Jeff Huehn, UTSA Athletics
It was a chilly March morning. I was up early because I had to make the bus before it left for the track meet in Little Elm. After carrying out my morning routine, I walked by Mom's room to make sure she was sleeping. The shadows were hitting her face to the point at which I couldn't even tell if she was in the bed or not, so I walked in and gently approached her side. Her quilt had fallen to the ground so I picked it up and pulled it over her, and just as I did so, her eyes opened and met mine. She smiled and I asked her how she was feeling, at which point she disregarded the question and wished me good luck for the track meet. I just grinned, because that's how my mother was. It was never about her. It was always about the other person. I then kissed her on the cheek and, as always, told her I loved her. With serene tranquility, she replied that she loved me and that I was to never forget it.
There was something about that day that made my discus fly farther and my shot travel greater. I never had thrown for such substantial marks and blew my personal bests out of the water. As I was about to return the shots, my throwing coach, Eric Rivas, came up to me with a look that I had never seen on him before. It frightened me, really. He just told me to drop the shots and follow him. You just don't tell a 6-foot-2, 300-pound former Division I offensive lineman "no," so I obliged. As I walked in his wake, I could see my father surrounded by my high school coaches, and at that moment, I knew that something just wasn't right.
My coaches made room for me to get to dad and then they enclosed us.
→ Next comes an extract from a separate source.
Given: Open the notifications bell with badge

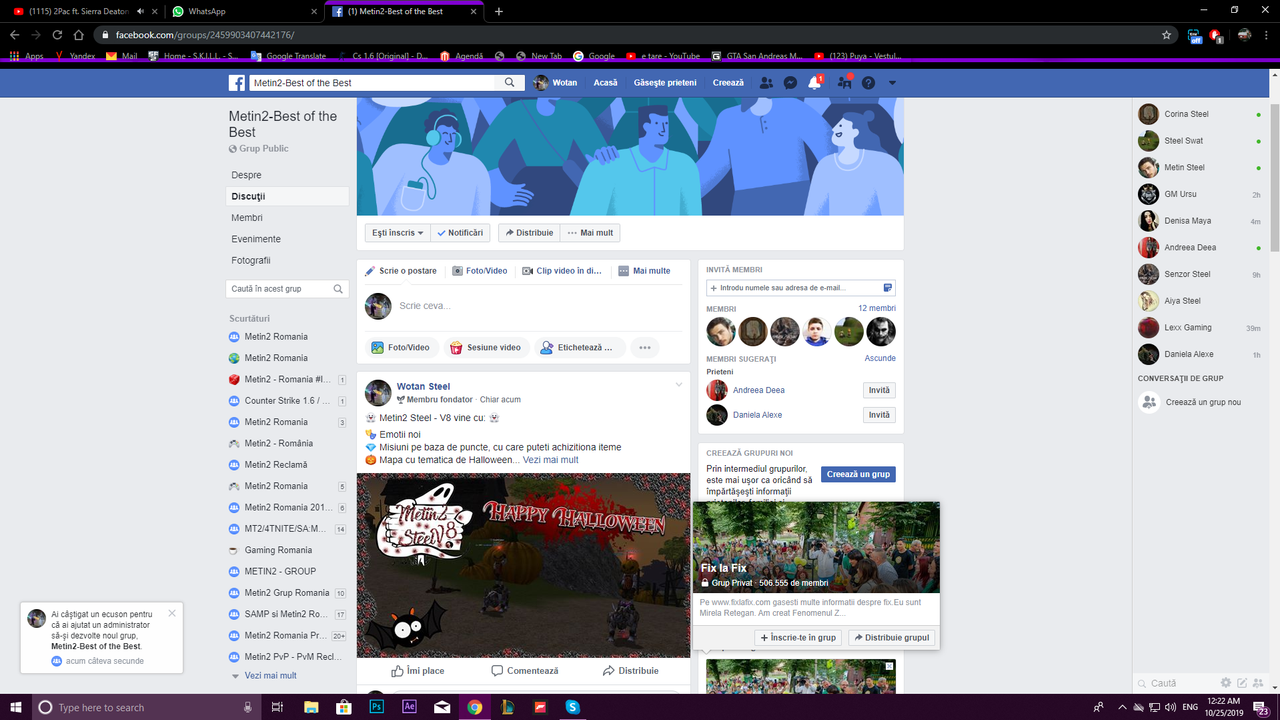Looking at the screenshot, I should pos(813,82).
My dad just looked at me and told me, "She's gone. Mom's gone." I didn't know what to do. I didn't want to know what to do. I just looked up and my eyes ironically fixated on the lights of the Little Elm Football Stadium. Stadium lights. I had seen them all my life and had revolved my existence around what they shed light upon. There was nothing to shed light upon in that moment and no light could have illuminated the darkness that overwhelmed me. Coach Rivas was the first to embrace me, and as he did so, he then told me what has held true my entire life ... "Your team is your family."
So you can imagine how easily I answered the question posed to me by the UT System Board of Regents.
What does it feel like to wear the UTSA Football uniform?
Well, quite simply, it feels like family.